Initial rates of ATP hydrolysis by wild-type GroEL were measured as a function of ATP concentration from 0 to 0.8 mM. Two allosteric transitions are observed: one at relatively low ATP concentrations (< or = 100 microM) and the second at higher concentrations of ATP with respective midpoints of about 16 and 160 microM. Two allosteric transitions were previously observed also in the case of the Arg-196-->Ala GroEL mutant [Yifrach, O., & Horovitz, A. (1994) J. Mol. Biol. 243, 397-401]. On the basis of these observations a mathematical model for nested cooperativity in ATP hydrolysis by GroEL is developed in which there are two levels of allostery: one within each ring and the second between rings.

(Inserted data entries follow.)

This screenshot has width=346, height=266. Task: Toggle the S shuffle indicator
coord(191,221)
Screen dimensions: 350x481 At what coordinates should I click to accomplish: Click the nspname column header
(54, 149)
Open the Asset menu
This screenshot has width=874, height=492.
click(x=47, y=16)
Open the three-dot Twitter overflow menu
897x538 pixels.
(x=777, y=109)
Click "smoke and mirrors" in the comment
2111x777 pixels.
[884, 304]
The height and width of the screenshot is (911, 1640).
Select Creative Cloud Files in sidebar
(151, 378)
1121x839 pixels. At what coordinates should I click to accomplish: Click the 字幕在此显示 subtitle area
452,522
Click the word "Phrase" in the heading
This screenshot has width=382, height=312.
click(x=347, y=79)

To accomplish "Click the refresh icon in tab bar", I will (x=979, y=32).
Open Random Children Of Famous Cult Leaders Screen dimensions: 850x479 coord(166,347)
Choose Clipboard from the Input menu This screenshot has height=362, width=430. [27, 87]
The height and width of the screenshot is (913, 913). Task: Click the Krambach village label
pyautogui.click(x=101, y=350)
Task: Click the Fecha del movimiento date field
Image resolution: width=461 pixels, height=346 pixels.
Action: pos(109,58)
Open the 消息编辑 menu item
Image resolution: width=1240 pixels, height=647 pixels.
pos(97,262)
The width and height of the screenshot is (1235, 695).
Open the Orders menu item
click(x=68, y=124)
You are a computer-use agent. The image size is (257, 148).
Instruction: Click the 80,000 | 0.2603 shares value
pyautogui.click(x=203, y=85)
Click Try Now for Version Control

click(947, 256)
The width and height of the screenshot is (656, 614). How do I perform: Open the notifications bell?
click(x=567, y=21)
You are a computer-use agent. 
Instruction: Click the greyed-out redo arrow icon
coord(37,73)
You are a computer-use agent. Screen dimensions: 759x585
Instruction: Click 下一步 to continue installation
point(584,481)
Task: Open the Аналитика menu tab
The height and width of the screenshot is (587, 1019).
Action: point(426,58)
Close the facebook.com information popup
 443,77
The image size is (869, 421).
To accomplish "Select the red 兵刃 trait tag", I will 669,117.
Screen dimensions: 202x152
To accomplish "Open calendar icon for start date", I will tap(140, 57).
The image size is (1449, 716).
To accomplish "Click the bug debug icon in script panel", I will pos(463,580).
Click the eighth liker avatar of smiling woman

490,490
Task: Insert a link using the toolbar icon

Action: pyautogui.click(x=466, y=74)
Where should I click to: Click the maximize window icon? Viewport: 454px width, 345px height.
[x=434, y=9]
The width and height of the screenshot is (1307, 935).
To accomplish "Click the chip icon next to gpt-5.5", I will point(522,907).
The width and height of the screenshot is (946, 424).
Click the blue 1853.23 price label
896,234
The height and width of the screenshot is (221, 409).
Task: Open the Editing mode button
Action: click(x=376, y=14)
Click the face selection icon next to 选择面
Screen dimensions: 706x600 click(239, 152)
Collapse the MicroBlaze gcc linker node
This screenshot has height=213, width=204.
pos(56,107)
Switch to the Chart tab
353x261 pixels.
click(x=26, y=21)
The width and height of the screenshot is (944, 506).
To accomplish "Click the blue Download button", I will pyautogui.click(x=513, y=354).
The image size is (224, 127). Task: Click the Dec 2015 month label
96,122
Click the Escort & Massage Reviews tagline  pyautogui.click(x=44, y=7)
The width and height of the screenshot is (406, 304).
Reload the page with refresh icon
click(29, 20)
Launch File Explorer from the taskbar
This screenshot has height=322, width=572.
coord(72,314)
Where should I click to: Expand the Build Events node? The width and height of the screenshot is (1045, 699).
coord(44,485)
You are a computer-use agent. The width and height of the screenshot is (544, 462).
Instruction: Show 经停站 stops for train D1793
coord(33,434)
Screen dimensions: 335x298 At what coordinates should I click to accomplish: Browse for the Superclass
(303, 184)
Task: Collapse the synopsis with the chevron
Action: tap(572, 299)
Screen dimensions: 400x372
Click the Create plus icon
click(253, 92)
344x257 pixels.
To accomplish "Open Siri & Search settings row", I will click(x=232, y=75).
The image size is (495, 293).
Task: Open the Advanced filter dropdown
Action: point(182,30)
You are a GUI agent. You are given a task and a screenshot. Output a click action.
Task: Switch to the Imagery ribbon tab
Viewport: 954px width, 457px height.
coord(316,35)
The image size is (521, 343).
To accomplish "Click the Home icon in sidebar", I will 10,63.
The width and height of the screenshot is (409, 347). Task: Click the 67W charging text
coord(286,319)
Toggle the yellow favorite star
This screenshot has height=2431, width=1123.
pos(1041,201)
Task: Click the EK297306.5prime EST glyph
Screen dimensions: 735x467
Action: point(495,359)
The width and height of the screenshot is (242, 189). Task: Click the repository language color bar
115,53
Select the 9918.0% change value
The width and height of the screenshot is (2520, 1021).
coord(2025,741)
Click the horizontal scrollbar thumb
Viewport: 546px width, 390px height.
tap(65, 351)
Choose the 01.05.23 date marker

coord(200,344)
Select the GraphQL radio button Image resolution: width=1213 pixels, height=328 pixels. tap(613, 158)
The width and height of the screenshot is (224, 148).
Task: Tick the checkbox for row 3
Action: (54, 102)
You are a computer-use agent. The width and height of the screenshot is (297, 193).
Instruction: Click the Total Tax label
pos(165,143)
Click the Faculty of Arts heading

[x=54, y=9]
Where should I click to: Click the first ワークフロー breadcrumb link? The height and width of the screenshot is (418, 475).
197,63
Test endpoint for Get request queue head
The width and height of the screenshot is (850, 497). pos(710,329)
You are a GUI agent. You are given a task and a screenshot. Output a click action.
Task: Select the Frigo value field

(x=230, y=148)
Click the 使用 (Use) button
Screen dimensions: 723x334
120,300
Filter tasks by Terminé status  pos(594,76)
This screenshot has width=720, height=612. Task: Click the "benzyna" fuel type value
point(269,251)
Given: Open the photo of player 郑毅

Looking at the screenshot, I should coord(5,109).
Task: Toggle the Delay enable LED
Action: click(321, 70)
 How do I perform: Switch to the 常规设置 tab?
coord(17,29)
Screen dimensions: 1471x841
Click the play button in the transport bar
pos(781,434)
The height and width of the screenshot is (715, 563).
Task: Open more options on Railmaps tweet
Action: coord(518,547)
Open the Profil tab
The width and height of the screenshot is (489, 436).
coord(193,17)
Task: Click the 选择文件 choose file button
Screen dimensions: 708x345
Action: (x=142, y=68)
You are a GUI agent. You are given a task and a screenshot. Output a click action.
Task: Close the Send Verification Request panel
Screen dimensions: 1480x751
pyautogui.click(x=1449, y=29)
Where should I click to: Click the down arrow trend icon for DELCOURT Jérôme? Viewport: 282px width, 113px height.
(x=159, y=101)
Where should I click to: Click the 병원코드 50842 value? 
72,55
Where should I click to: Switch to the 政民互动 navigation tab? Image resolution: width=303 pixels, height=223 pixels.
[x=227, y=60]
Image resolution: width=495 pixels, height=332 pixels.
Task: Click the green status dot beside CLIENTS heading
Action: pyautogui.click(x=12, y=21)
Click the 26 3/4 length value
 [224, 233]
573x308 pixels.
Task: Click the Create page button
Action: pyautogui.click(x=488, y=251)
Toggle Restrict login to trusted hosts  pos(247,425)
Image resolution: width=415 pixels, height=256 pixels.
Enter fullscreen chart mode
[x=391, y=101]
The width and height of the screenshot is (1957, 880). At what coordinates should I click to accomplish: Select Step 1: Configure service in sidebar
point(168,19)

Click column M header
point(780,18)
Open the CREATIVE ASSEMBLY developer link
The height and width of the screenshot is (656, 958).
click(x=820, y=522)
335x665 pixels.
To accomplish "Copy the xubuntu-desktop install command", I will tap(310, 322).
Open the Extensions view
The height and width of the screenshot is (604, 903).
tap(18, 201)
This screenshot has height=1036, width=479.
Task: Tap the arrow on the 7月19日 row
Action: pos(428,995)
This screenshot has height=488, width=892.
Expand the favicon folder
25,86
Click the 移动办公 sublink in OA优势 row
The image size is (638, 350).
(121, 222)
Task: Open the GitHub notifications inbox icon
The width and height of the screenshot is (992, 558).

In the first level, each hepatameric ring is in equilibrium between the T and R states, in accordance with the Monod-Wyman-Changeux (MWC) model of cooperativity [Monod et al. (1965) J. Mol. Biol. 12, 88-118]. A second level of allostery is between the rings of the GroEL particle which undergoes sequential Koshland-Némethy-Filmer (KNF)-type transitions from the TT state via the TR state to the RR state [Koshland et al. (1966) Biochemistry 5, 365-385]. Using our model, we estimate the values of the Hill coefficient for the negative cooperativity between rings in wild-type GroEL and the Arg-196-->Ala mutant to be 0.003 (+/- 0.001) and 0.07 (+/- 0.02), respectively. The inter-ring coupling free energies in wild-type GroEL and the Arg-196-->Ala mutant are -7.5 (+/- 0.4) and -3.9 (+/- 0.3) kcal mol-1, respectively.